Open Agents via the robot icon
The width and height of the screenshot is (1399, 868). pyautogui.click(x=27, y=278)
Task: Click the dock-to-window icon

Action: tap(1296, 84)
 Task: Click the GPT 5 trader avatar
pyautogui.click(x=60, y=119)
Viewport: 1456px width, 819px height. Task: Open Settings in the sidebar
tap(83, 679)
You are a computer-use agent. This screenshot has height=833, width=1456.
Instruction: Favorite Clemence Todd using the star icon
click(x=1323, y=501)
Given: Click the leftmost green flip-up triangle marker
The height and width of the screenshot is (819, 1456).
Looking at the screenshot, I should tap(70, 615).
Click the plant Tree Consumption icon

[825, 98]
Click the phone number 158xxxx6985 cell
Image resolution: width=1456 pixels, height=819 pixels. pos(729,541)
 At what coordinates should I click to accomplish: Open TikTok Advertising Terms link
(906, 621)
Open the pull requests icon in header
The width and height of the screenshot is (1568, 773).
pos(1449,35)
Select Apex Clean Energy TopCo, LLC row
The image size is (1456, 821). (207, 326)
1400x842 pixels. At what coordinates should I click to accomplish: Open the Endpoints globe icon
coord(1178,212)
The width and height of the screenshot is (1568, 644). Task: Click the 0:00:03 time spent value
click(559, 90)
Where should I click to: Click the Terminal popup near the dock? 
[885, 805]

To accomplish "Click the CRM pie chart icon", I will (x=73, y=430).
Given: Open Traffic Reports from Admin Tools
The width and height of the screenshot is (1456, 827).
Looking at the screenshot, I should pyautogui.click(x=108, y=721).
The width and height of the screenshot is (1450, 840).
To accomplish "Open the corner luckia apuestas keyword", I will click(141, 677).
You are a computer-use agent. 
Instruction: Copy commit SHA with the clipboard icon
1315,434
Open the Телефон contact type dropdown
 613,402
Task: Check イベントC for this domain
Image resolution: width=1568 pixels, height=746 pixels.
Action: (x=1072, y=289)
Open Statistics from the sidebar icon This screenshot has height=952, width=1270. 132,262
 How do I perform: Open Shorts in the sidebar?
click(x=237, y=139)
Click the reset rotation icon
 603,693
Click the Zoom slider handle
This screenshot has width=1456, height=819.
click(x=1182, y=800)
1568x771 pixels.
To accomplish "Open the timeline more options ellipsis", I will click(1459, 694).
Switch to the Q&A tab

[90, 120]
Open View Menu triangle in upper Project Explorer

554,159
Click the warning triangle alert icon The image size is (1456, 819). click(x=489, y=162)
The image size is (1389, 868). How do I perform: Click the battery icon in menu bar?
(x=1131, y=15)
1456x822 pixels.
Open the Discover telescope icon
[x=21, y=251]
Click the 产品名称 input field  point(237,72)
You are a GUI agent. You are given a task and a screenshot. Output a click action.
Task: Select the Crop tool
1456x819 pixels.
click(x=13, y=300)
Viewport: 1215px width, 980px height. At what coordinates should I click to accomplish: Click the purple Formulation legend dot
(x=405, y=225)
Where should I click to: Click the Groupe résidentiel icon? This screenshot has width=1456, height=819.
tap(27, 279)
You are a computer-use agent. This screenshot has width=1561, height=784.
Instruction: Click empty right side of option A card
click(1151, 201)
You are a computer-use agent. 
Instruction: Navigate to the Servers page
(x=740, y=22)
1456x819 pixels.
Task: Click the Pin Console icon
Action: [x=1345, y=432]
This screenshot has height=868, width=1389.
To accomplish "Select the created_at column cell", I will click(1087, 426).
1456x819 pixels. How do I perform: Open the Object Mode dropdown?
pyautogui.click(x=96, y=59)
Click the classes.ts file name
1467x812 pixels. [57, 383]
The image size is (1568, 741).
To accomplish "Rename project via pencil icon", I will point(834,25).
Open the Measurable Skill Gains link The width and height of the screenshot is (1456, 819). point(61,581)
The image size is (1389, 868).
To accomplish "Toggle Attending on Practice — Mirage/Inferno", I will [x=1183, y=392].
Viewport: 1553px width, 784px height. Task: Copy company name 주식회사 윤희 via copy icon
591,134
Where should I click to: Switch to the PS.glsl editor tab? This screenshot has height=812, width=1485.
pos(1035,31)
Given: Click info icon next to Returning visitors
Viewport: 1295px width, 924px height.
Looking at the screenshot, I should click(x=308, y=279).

• ABOUT THIS EXERCISE
The answer should be one number, namely how many lines of the entries above include the string "computer".

• RESULT
4